Regarding the 1.5 T GE scanner, increased distortion was detected on the z-axis (possibly due to increased z-gradient magnetic field nonlinearity, which could stem from a less effective performance of the automated distortion correction algorithms integrated in the scanner), while minimal distortion was observed on x and y axes, for both protocols investigated. The 3.0 T SIEMENS scanner is characterized by systematically higher mean distortion values (for the examined sequences) than the 1.5 T GE scanner. However, due to phantom repositioning, CP distribution within the imaged areas was not identical for the 2 scanners.
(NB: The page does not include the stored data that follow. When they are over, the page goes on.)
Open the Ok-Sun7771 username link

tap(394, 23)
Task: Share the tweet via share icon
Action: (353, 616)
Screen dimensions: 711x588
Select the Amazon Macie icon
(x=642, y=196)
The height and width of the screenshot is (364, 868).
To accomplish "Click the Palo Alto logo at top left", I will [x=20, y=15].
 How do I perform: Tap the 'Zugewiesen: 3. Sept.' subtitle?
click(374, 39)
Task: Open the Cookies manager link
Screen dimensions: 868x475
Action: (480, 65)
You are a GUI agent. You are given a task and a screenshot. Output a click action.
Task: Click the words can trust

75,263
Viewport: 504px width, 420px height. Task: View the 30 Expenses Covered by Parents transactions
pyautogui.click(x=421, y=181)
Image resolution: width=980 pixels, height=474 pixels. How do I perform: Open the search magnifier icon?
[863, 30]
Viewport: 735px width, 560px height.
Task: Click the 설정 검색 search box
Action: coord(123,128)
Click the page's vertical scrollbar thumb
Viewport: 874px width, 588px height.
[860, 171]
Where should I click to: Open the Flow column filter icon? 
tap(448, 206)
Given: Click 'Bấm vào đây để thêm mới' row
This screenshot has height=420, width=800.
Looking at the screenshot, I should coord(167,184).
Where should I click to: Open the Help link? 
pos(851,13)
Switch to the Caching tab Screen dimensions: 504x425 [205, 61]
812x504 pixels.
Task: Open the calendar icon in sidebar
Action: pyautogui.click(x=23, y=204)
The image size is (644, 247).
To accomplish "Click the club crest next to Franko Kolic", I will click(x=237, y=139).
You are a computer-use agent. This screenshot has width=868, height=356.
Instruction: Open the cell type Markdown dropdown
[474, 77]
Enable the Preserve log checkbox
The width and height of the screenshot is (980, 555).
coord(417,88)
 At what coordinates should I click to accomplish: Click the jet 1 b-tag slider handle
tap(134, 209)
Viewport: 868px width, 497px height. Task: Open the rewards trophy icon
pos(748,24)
Figure 3 highlights the effect of increasing distortion magnitude with respect to increasing radial distance from the MR scanners’ isocenter. In particular, total distortion magnitude detected with all 947 CPs is presented against radial distance from the scanners’ origin for both scanners and for all 3 imaging protocols. The mean as well as the spread of the detected CP disposition significantly increases with distance from the isocenter (Figure 3). Note that the range of radial distances investigated (up to approximately 135 mm) exceeds the typical size of a head. CP distribution within the phantom extended to the far off of the available space within the employed MR head coils.
Figure 3 also allows for a qualitative comparison of distortion magnitude between the 3 clinically used protocols. As seen, the “FSPGR BRAVO” sequence is slightly less prone to distortion compared to the other 2 protocols investigated.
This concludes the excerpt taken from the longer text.